Sticks & Stones

Jonathan Valania

*This piece contains detailed accounts of emotional and physical abuse, trauma, and victim-blaming. It may be triggering for survivors. Please read with care. If you are in danger or need support, help is available.

“Sticks and stones may break my bones” is the worst idiom we teach children. It shaped my upbringing, my worldview, my silence. It taught me that broken skin mattered more than a broken spirit. That unless I bled, I wasn’t really hurt.

Bluntly, the emotional abuse was worse. Bruises heal. But words echo. They take on a life of their own, commanding attention, nesting in corners of my mind, repeating like a cruel soundtrack. They show up when they’re needed most, just to tear me down.

Reiterated. Reframed. Reshaped. Until I resigned myself to them. They became my personal hell. A reflection of insecurity, childhood trauma, and shame. The mirror doesn’t just show my face. It strangles me with your words. Ties me down. Leaves me gasping. Drowning in my own self-disgust.

Much like you strangled me on November 22nd, 2024.

That moment led to your indictment, conviction, and sentence. But that only lasted seconds. The damage, this trauma, will haunt me forever. It will haunt our kids. I can’t shield them from it. You did this. Not me. I’m the one picking up the pieces. Reteaching them. Rebuilding them. Replacing you in their eyes. Trying to stop the harvest from seeds you sowed.

:: Given data ::
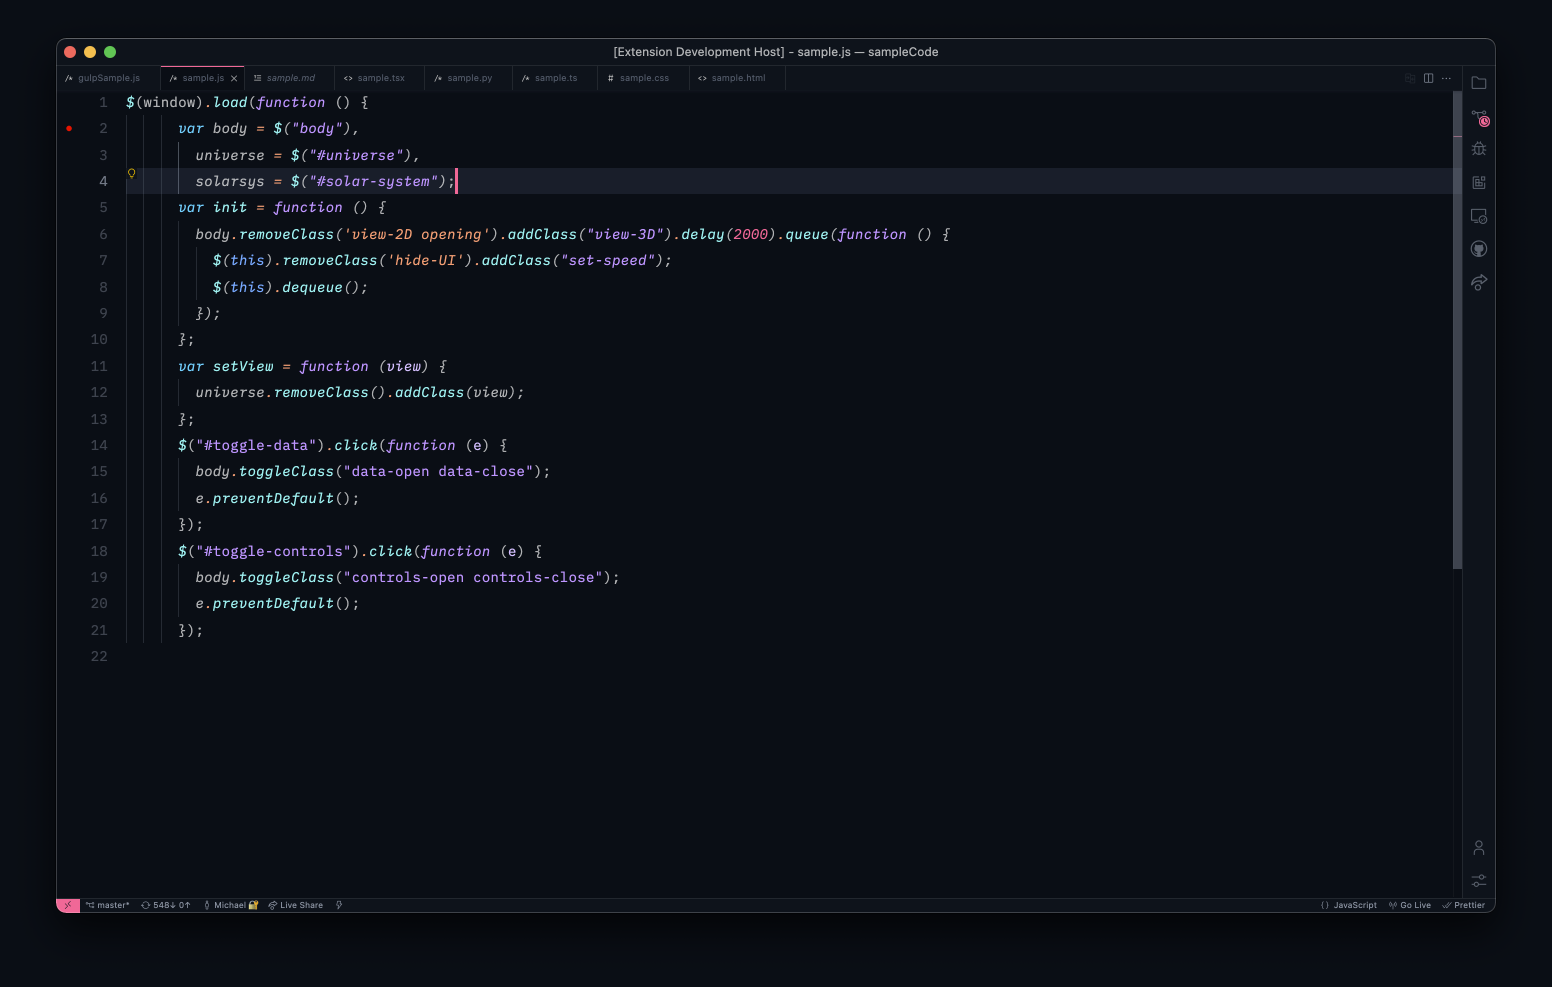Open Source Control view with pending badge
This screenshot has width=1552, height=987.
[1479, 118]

:: Problems ::
1 - In the Sticks & Stones essay, on what date did the strangling take place?
2 - Pick up the Sticks & Stones essay about abuse right after its final sentence and keep writing in the same voice.
The data has no connection to the Sticks & Stones essay.

:: Outputs for the tasks ::
1 - November 22nd, 2024.

2 -
I’ve asked myself why. I’ve asked if I made you this way. But that question is just another way of avoiding the truth. You chose this. You hurt me, and I kept making excuses. Blamed your mental illness. Blamed the stress. Told myself it wasn’t who you really were.

But it was. And it was your responsibility to fix it.

You’re an adult. But you have no regulation. No empathy. No remorse. Just need. Just control. You didn’t care about me. Or them. Only what we could do for you. You rewrote the story. Told everyone I was the abuser. Said I hit you. While the bruises on me were still fresh. While the pain still lingered in the air.

And they believed you. The church believed you. Because women don’t abuse men, right?

But I know better. God knows better.

You weren’t the victim. You broke us. Long before the cops came. The way you hurt me will echo through the rest of my life.

Narcissist.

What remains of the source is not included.